Stored data:
______

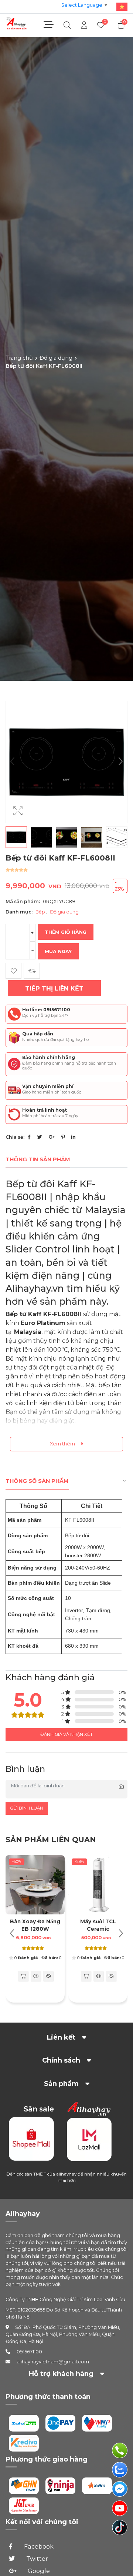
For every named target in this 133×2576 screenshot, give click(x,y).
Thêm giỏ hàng (65, 932)
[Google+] (52, 1137)
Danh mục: (19, 912)
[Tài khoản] (84, 25)
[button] (120, 762)
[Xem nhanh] (36, 1976)
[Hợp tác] (48, 1976)
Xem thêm (63, 1444)
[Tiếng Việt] (120, 6)
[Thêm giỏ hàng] (23, 1976)
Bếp (40, 912)
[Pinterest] (63, 1137)
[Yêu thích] (13, 971)
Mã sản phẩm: (23, 901)
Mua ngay (58, 951)
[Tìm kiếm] (67, 25)
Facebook (38, 2546)
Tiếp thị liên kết (54, 988)
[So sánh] (32, 971)
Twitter (36, 2558)
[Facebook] (29, 1137)
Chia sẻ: (15, 1137)
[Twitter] (39, 1137)
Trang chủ (19, 358)
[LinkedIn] (73, 1137)
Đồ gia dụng (56, 358)
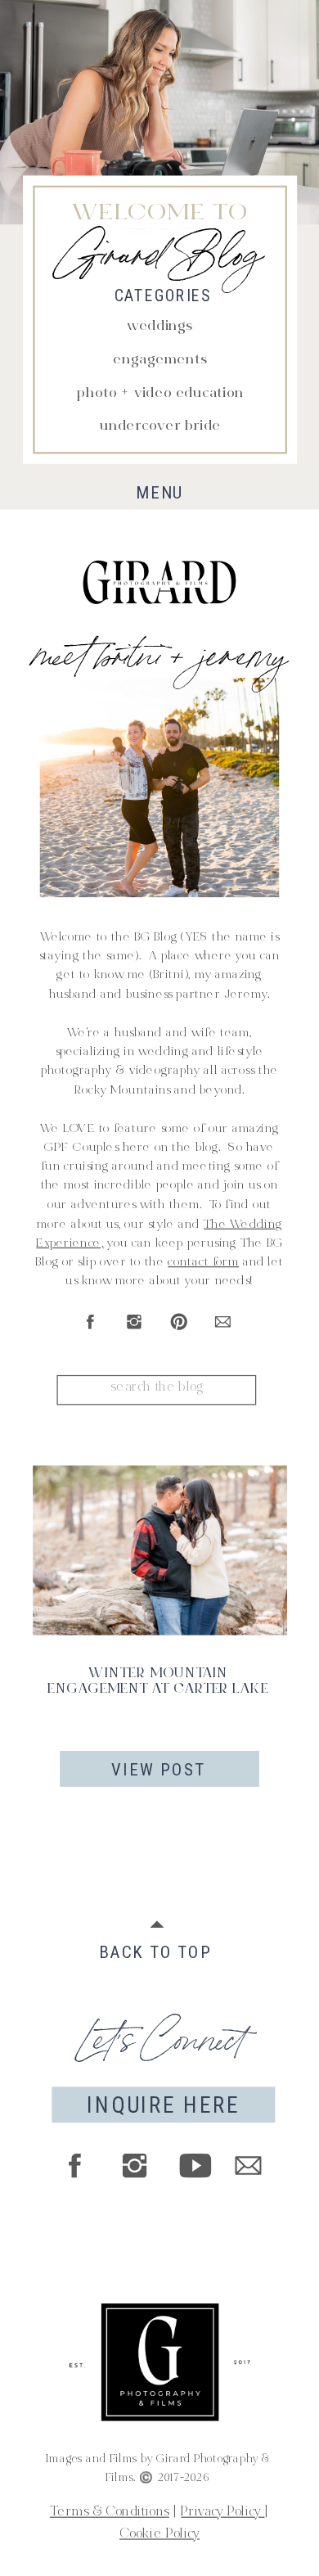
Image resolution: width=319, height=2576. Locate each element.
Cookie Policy (159, 2535)
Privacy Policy (222, 2513)
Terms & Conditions (109, 2513)
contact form (203, 1262)
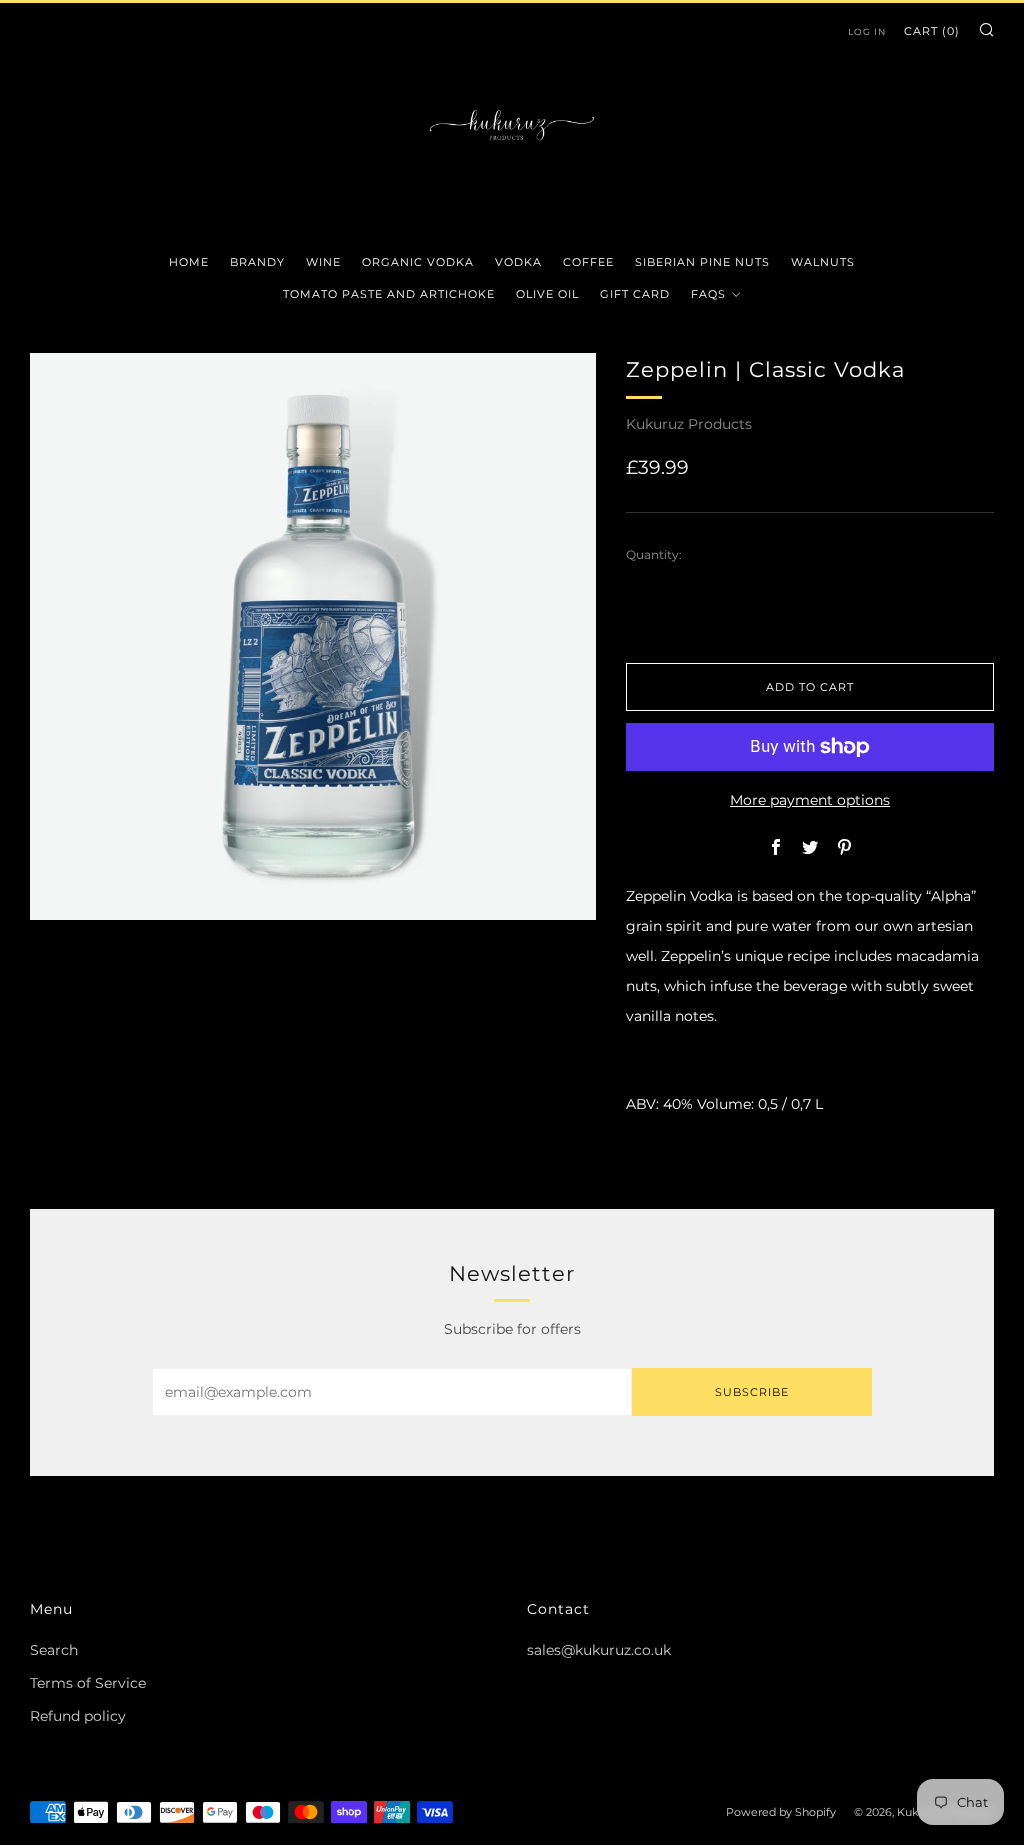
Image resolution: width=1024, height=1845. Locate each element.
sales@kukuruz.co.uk (599, 1650)
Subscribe (752, 1392)
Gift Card (635, 294)
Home (189, 262)
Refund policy (78, 1716)
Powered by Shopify (781, 1812)
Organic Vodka (418, 262)
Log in (867, 31)
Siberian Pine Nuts (702, 262)
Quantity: (654, 555)
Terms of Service (88, 1683)
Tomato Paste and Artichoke (389, 294)
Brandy (257, 262)
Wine (323, 262)
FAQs (708, 294)
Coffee (588, 262)
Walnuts (823, 262)
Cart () (932, 31)
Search (54, 1650)
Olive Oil (547, 294)
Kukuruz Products (689, 424)
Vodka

______

With the line that has "Refund policy (78, 1716)" as the first and the line that has "Wine (323, 262)" as the last, repeat exactly that run of lines above and no more.

● **WRITTEN RESPONSE**
Refund policy (78, 1716)
Powered by Shopify (781, 1812)
Organic Vodka (418, 262)
Log in (867, 31)
Siberian Pine Nuts (702, 262)
Quantity: (654, 555)
Terms of Service (88, 1683)
Tomato Paste and Artichoke (389, 294)
Brandy (257, 262)
Wine (323, 262)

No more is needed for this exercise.